Литература
Айрат Бик-Булатов. Истории про мой город и простых людей
«Думала, не додержу, помру, попа уж позвала... но – сподобил Бог! А вот Господь таким, как мы, жизнь-то продлевает, спасибо ему! Цветочки вот посадила… Бог один – за всех молиться буду, за русских, за татар…»
ЗА БАЛЕТ!
Маленькая драма разыгралась на автобусной остановке «Яшьлек», по старому «Московский рынок». Автобус ждал девочку. Юную балерину. Было уже больше десяти часов вечера. Она опаздывала: репетиция затянулась. А на Московском – последний 36-й, едет практически за город, в Залесный. Тут вся её семья. Папка, лысый, но в кепке (то снимает, то надевает), худощавый моложавый мужчина лет под сорок. Рядом жена. И ещё одна дочка, младшая. Ждём. Полный салон (ну ладно, полсалона!) злых после работы граждан, среди них выделяются две-три женщины старой закалки.
– Да мы поедем или нет?
– Да что это такое? Мы устали, домой хотим!
– Это что, ваш личный транспорт?
– Ездите на такси!
Папаше крыть нечем. «Ну потерпите ещё минуту, пожалуйста!» Эх, думаю, пожалуются они на водителя! А водитель... водитель за семью! За балет! Наверное, «по правилам» он не прав.

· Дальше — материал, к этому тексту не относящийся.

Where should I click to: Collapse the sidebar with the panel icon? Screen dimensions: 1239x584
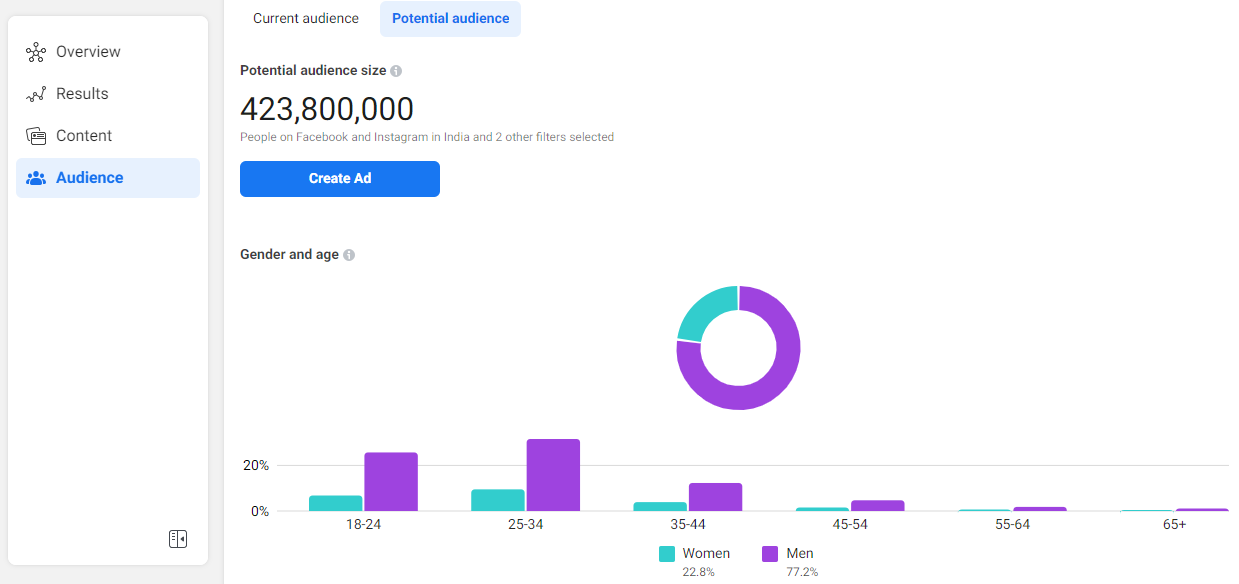point(178,539)
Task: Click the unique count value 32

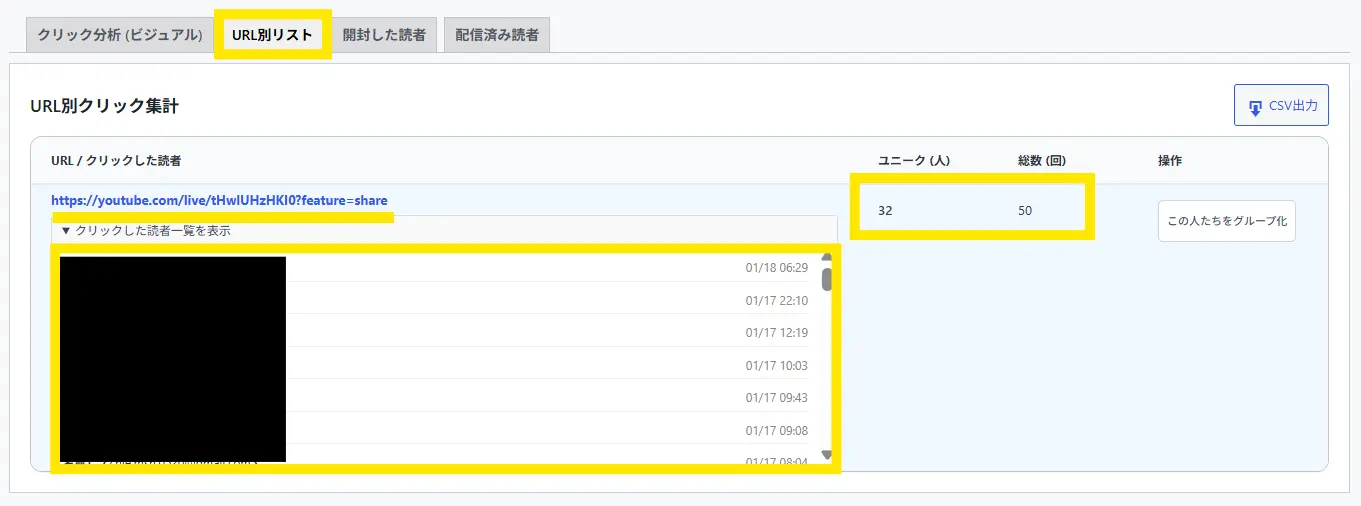Action: point(885,211)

Кино длится уже минут пять-семь. Я начал смотреть с той минуты, когда возбуждённый мужик с середины салона (где он пытался уговорить кондуктора), побежал к водителю, нервно открыл окошечко и что-то прерывисто стал говорить. Я подумал: ну, бомж какой-то, просит бесплатного проезда, иначе чего он умоляюще прикладывает пальцы к точке, где кончается шея и начинается грудь.
Стояние затянулось, родители были уже на улице – ждали автобус, который из центра города привезёт их дочку для пересадки. Толпа орала. А водитель был за балет! И я подумал тогда, что я тоже за балет, хотя пассажиры были, наверное, правы...
Водитель через створку двери, ведущую в его кабину, смотрит по электронному табло, где тот, другой автобус, который дочку везёт. Видит, через сколько доедут, что-то говорит родителям, утешает что ли? Они улыбаются. Отец периодически забегает в автобус, пытаясь утихомирить волнующуюся толпу. У всех свой «балет», все устали и хотят домой...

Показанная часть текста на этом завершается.